We are asked to draw a linear pair of angles and bisect each of them and verify that the two bisecting rays are perpendicular to each other
$$\Rightarrow$$Steps of construction
STEP $$1$$: Draw a linear pair of angles and label them as $$ABD$$ and $$DBC$$.
STEP $$2$$: Draw an arc of sufficient radius, intersecting the ray $$BA$$, ray $$BD$$ and the ray $$BC$$ at points $$G, H$$ and $$I$$ respectively.
STEP $$3$$: With centre, $$I$$ and radius greater than half of $$HI$$ draw an arc inside of $$DBC$$.
STEP $$4$$: With centre $$G$$ and the same radius draw an arc inside of $$ABD$$.
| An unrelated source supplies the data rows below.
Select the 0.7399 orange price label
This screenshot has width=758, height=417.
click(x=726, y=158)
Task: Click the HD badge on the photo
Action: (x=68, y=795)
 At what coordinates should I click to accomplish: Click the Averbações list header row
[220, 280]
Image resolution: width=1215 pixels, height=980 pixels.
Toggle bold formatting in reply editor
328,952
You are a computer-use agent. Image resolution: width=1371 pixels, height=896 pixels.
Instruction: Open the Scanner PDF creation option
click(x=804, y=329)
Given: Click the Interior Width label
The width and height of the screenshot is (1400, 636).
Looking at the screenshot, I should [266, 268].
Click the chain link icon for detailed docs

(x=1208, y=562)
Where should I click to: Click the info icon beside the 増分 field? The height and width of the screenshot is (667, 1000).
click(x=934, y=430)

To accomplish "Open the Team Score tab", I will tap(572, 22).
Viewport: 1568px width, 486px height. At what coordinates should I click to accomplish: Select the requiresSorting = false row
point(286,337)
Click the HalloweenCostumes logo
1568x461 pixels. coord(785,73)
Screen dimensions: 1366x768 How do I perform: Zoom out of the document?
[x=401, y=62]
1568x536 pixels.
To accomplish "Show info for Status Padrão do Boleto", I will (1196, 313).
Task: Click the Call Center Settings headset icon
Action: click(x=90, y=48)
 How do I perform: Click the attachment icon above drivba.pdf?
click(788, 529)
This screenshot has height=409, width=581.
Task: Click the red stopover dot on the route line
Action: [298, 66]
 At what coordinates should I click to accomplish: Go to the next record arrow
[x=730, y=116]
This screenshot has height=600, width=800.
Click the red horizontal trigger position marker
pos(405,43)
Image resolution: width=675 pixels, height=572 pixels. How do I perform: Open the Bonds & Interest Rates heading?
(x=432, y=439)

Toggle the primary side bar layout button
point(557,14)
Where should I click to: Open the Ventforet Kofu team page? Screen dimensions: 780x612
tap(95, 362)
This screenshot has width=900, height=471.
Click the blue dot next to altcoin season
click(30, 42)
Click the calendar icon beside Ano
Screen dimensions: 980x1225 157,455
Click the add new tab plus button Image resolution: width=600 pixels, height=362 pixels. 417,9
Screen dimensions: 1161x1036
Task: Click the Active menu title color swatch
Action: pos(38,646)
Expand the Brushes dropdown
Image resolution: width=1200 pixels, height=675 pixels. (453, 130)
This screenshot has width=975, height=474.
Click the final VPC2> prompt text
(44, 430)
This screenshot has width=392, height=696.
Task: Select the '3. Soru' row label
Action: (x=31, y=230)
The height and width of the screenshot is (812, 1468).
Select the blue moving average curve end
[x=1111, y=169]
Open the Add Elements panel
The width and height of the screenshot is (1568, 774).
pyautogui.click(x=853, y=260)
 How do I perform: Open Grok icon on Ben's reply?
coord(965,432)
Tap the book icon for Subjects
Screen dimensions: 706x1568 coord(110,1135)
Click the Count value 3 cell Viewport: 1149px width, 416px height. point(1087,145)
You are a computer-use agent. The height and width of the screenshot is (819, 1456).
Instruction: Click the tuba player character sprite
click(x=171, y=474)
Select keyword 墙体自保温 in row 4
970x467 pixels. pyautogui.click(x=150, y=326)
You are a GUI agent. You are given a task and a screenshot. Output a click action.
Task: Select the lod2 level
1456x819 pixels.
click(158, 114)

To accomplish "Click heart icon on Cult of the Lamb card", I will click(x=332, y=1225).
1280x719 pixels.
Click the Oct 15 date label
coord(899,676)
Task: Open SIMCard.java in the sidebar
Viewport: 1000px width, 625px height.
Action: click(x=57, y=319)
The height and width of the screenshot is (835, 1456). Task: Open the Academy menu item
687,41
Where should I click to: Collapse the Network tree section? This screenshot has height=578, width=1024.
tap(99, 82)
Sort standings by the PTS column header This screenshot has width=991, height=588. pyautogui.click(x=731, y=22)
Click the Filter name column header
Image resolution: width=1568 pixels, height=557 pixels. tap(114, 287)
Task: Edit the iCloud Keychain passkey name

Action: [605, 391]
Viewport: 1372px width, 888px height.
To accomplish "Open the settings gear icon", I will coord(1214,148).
STEP $$5$$: With centre $$H$$ and the same radius, draw two arcs one on each side of the ray $$BD$$ and intersecting the arc drawn in STEP $$3$$ at $$F$$ and the arc drawn in STEP $$4$$ at $$E$$.
STEP $$6$$: Draw the ray $$BE$$ and the ray $$BF$$.
After the measurement, it can be verified that $$EBF$$ is a right angle.
Hence the ray $$BE$$ and the ray $$BF$$ are perpendicular to each other.